そうや。これは薬のせいや。惚れ薬と媚薬のハイブリッドの。やから今のじじは故意の恋なわけで……
「ありがとう、じじ」
俺は眉尻を下げた情けない笑顔をじじに向けた。じわりと視界が滲んでくる。
「嬉しいけど、その気持ちはじじのほんまの気持ちやないねん」
「違う。俺は尚史の事がずっと……」
「もう言わへんとって」
人差し指でじじの唇を封じる。もうこれ以上俺を惨めにさせへんとってや。
視界はすでに涙の海で、じじの表情もよお分からへん。
「じじ。俺、じじの事好きやっ……」
「せいねーん!!」
ぽろっと一粒の涙が頬を伝うと同時、間延びした声が聞こえてきた。振り返れば、露天商が片手を大きく振りながら駆けてきてる。もう片方の手に280ミリリットルのペットボトルに入った表現し難い色の水を持って。
「忘れてた! これで飲まないと効果がおかしくなるんだよね~」
「はい!」と露天商はペットボトルを突き出してくる。いや、今の俺らの空気読んで。
「……あれ? もしかしてトラブってた? いや~、錠剤だけ飲むとラブハプニングが起こるんだよね~。あと、その人の深層心理……所謂本性? が曝け出されちゃう……」
にこにこそこまで話し、露天商はぴたっと動きを止めた。
「……まさか、こんな街中で致すところだった?」
視線はじじのボクサーパンツに。
そういえばさっきから何か当たってきてるんよな……
視線を下に動かし、赤面する。じじの本性って……
「取り敢えず薬の効果消しまーす!」
露天商は、ぱんぱんっと俺とじじの背中を強く叩いてく。するとじじの顔が――いや、耳までが真っ赤に染まった。
「ご、ごめん! 俺、その、取り敢えずズボン穿くわ」
俺から数センチ距離を取り、じじは慌ててズボンを上げる。そうして改めて俺と向かい合った。視線は少し外して。

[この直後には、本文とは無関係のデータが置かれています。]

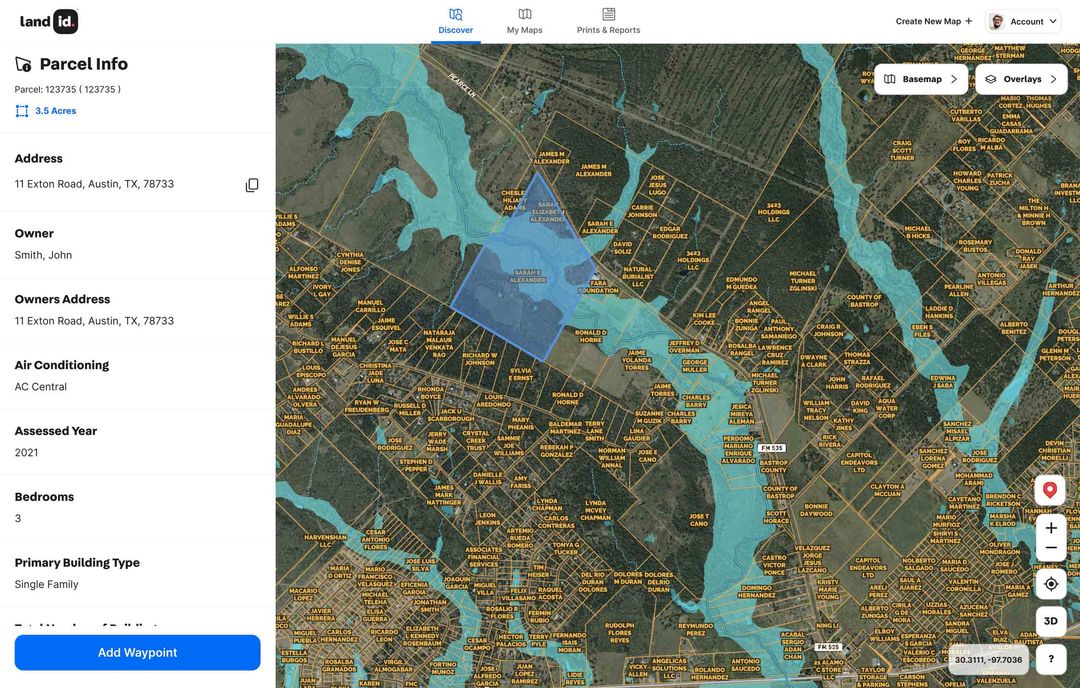Image resolution: width=1080 pixels, height=688 pixels.
Task: Click the Parcel Info header icon
Action: [x=22, y=63]
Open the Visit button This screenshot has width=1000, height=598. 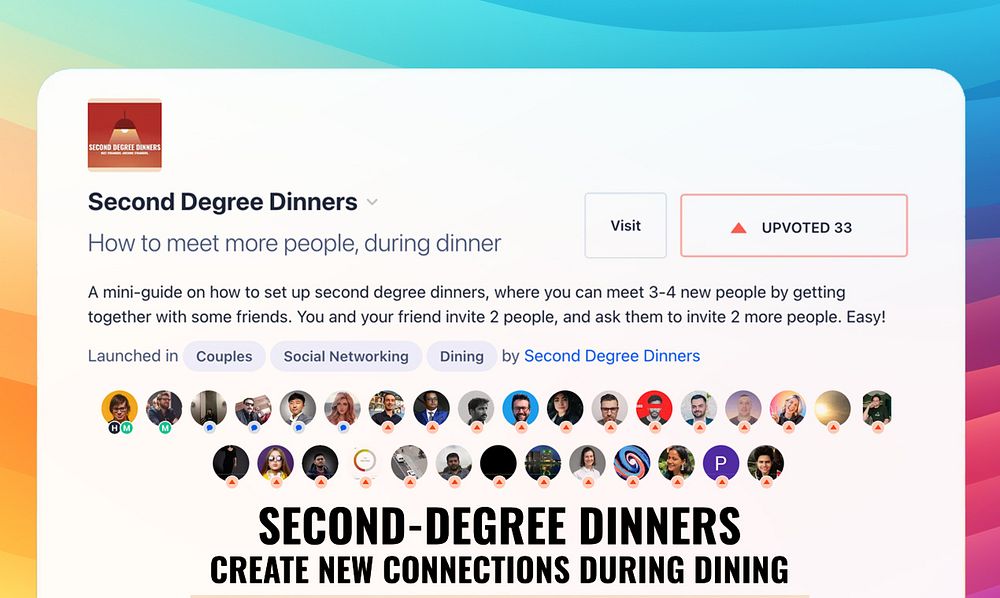pos(625,226)
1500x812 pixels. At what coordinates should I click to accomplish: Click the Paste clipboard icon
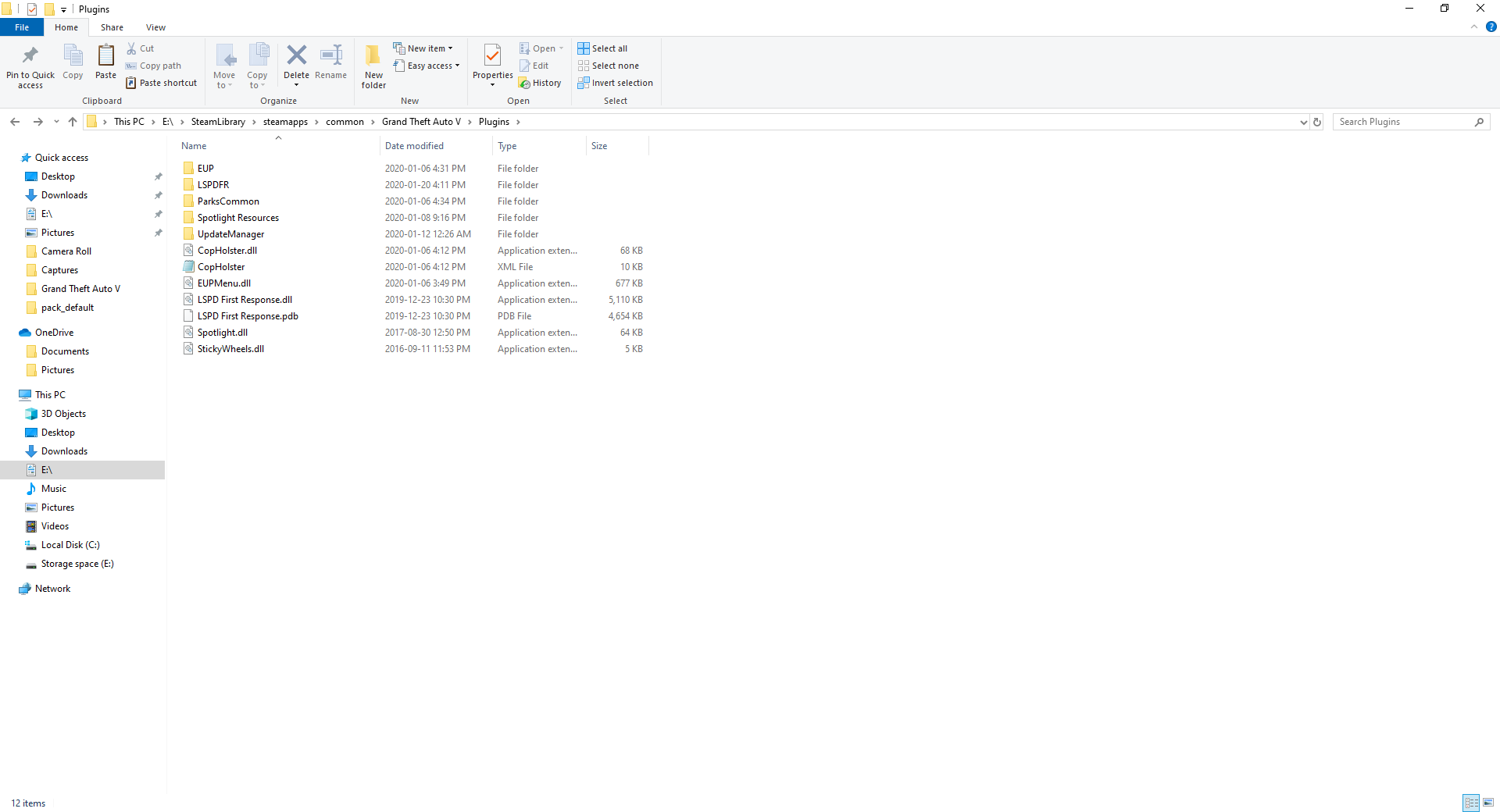pos(105,55)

「なあ青年。もしかしその人の本当の気持ちって、君のこと好きなんじゃない?」
「いや、何であんたが言うねん!? ここはじじが改めて告白してきてハッピーエンドやろ!?」
「あの……うん。俺、尚史の事好きだよ。前から、ずっと。でも同性って事で言えなかった」
「じじも、何で何事も無かったかのように続けられんねん!?」
じじと露天商の間におる俺は、忙しく顔を二人交互に向ける。
「まあ、めでたしめでたしって事だな!」
「薬のお陰で尚史と気持ちが通じ合えました」
「まとめようとすなよ! じじもすんなり受け入れたらあかんて!」
「じゃあデートの方、楽しんで下さい! 何かご入用のものがございましたら、お気軽にお声がけ下さい!」
「じゃあ、体でも恋人になる時にまた」
「ちょお二人とも、俺の話を聴いて―!!」
故意の恋の薬、これだけやとラブハプニングが起こる。そして相手の気持ちも分かってまう。……よし。たーまに使ったろ。と、空に叫びつつも小瓶を握り締める俺やった。